Ain't Nobody Got Time for That!

It was the second week where I have stayed up waaaaay too late on a Sunday night in order to (partially) complete the assignments due the next day. The combination of Java programs, EPICS projects, Static Fields readings and homework, DiffEq worksheet, DiffEq book problems, Oredigger editing and writing, and remembering to live has made me a very busy, crazy, and sometimes overwhelmed person. As a result, I've gotten 3 hours of sleep Sunday nights. It's not that I've been slacking during the week, rather I had worked on the EPICS project, filled out research internship applications, did homework due other days  (Linear Algebra worksheet and reading quiz Wednesday, Static Fields...). You get the picture. There's no time for anything.
  • Laundry
  • Exercise 
  • Eating
  • Sleeping
  • Having fun
  • Reading the book in order to do the homework
  • Actually doing the homework
  • Paying attention in class (some classes I use to get homework done in due in a couple hours...it's bad).
  • Seeing friends
  • Talking to friends
  • Hanging out with friends
  • Breathing
  • Personal hygiene (somewhat kidding)
  • Blogging
Sorry.

I do try on some of them. I do try. 

Wednesday, January 23, 2013

I'm Already Dying...

I suppose I should offer an explanation on why I haven't written this semester yet, even though it is the third week of school. But I don't want to, so there.

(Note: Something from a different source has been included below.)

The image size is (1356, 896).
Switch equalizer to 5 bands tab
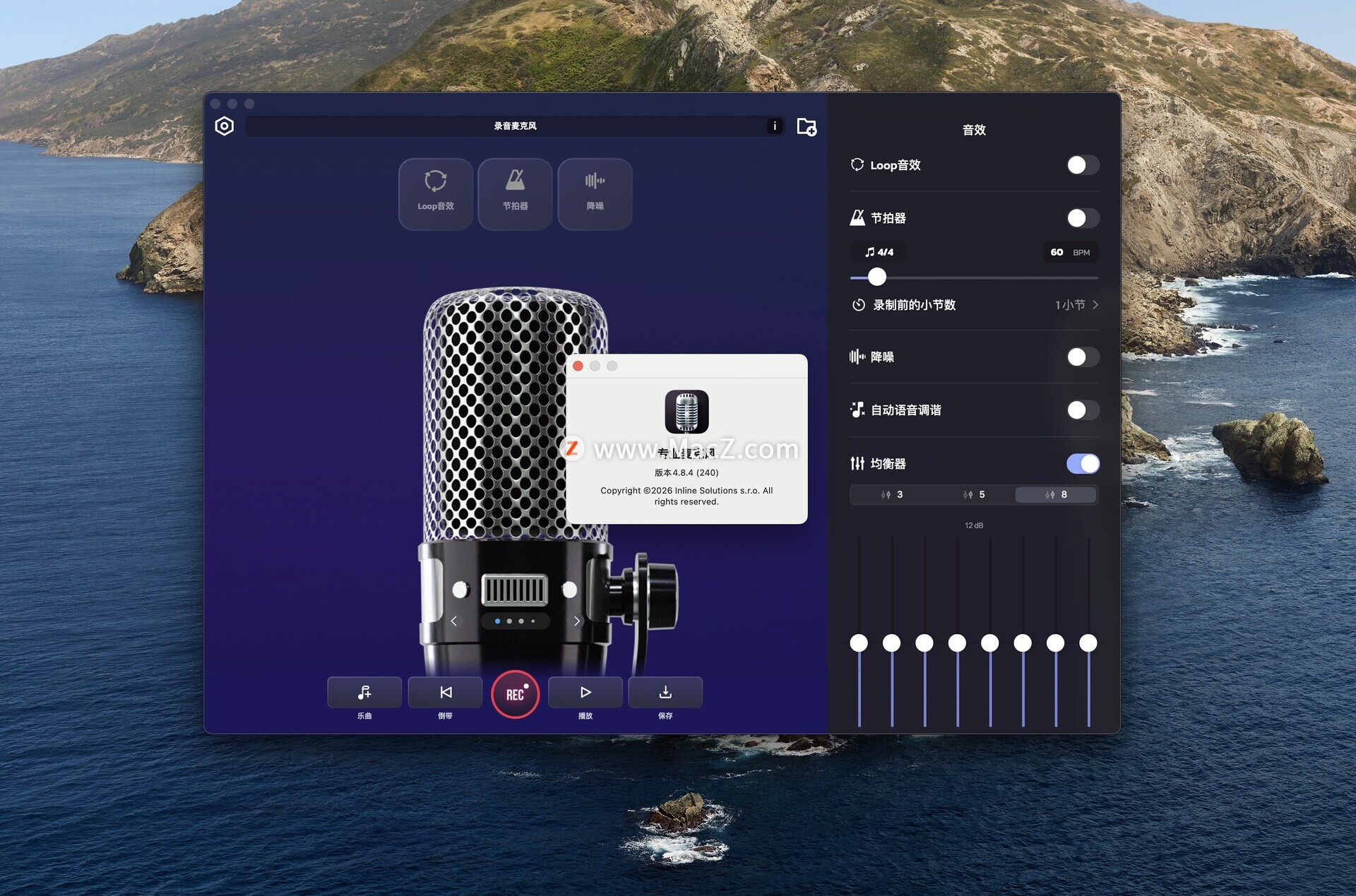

Honestly, I guess I'm okay. Maybe.

Maybe not. But probably.

I can feel how terrible and horrendous of a decision 18.5 credits consisting of 6 classes will be. I knew it'd be awful, but if it's like this with just homework going on and not even exams....

God help me.

The mornings are okay. I hate getting up to see the sun rise, so I wake up 20 minutes after. My first two classes are interesting, but I'm just so tired because of the earliness and the fact that it's two straight hours of programming (Java and Matlab). Then Linear Algebra happens and sometimes I don't even know what we're talking about. But it wakes me up. My other classes are great and interesting as well. I love learning.

But then after classes and the meetings and places I need to be due to extracurricular stuff or just meeting with people, the homework comes. And as much as I've attempted to not procrastinate, homework continues to prove its infiniteness and complexity.

Okay, maybe it's not that bad. I totally like school. Imagine if I was doing nothing right now, wouldn't I want to go back to school? But I forget the emotional terror after each semester. A coping mechanism, I guess.

It was a rough first half of the week, I guess. It's not over, our first EPICS project is due Friday. I've been in the process of applying to REUs (research experience for undergraduates), so that's on my plate as well. I had to finish a couple personal statements last night, and that took me 'til 4a.m. No big deal, I've stayed up later than that. But never with 8a.m. class the next day. Due to insomnia and other terrible factors and caffeine, I couldn't fall asleep til like 5. So I got like 2.5 hours of sleep.

I feel like I'm gonna die now, although I really want to work on Java (it's a fun class). I just feel weird. Yeah, I'm gonna go to bed before I start twitching.